Adapun rinciannya, 90 orang tidak membawa surat izin perjalanan yang sesuai. Selain itu 14 orang tidak membawa berkas surat bebas Covid-19 yang berlaku.
Perjalanan KA jarak jauh pada masa peniadaan mudik dioperasikan untuk menyediakan konektivitas bagi orang-orang yang dikecualikan sesuai aturan yang ditetapkan pemerintah.
"Pada masa peniadaan mudik kereta api yang beroperasi di wilayah Daop 7 Madiun terdapat 6 KA arak jauh per hari.
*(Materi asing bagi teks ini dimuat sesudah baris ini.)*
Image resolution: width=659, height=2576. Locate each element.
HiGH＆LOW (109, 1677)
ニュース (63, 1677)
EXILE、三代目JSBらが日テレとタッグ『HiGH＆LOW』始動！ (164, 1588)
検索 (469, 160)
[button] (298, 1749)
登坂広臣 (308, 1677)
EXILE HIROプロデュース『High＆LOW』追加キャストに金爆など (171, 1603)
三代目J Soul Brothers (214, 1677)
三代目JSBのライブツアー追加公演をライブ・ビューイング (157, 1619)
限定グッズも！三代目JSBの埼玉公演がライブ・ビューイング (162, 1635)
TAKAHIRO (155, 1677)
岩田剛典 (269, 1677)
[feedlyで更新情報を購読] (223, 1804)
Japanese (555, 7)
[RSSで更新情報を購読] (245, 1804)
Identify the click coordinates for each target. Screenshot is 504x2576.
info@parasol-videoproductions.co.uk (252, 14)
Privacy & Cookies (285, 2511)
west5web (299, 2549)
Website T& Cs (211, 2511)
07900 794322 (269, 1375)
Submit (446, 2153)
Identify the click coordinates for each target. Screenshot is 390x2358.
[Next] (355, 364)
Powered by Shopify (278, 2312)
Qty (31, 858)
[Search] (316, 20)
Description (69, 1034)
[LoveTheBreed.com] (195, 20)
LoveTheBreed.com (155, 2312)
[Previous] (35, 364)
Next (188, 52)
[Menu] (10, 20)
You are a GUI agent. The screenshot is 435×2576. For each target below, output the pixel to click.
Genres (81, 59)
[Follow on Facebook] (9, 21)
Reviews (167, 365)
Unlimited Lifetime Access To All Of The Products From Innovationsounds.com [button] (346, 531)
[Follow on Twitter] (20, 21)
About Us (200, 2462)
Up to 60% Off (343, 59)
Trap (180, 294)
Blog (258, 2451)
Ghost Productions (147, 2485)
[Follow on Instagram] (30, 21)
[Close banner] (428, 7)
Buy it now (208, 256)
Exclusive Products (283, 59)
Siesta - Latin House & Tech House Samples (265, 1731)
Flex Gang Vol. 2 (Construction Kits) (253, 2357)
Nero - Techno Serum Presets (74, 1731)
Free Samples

Seluruh operasional kereta api berjalan dengan lancar, aman dan tertib, baik di stasiun maupun di kereta api," kata Ixfan.
Dia menuturkan bahwa Daop 7 Madiun telah melayani orang-orang yang dikecualikan sesuai aturan yang ditetapkan pemerintah yang bukan untuk kepentingan mudik ataupun balik lebaran. Selama periode 6-17 Mei 2021, KAI telah melayani 4.263 pelanggan KA jarak jauh yang rata-rata KAI melayani 355 pelanggan perhari.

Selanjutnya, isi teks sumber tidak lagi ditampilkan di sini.